◆ **Work instruction**: Every line of the records below that has the word "Самара" should be copied.

◆ **Material provided**:
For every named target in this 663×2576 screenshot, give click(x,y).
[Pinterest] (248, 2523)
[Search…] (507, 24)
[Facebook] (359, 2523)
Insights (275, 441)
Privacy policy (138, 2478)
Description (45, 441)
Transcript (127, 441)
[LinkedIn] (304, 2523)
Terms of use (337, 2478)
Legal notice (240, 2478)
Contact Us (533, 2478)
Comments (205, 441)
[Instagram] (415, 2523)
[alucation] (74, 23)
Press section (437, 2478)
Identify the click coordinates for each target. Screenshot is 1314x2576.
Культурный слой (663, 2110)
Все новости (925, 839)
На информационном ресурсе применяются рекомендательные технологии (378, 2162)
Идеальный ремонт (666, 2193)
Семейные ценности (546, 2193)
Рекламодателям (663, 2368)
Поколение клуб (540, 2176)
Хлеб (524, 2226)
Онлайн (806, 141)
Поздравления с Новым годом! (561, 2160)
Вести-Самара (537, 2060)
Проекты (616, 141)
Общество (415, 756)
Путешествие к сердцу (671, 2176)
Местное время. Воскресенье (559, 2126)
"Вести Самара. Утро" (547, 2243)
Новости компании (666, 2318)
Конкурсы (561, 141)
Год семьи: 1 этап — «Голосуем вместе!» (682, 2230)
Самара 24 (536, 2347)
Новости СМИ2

◆ **Response to this task**:
Вести-Самара (537, 2060)
"Вести Самара. Утро" (547, 2243)
Самара 24 (536, 2347)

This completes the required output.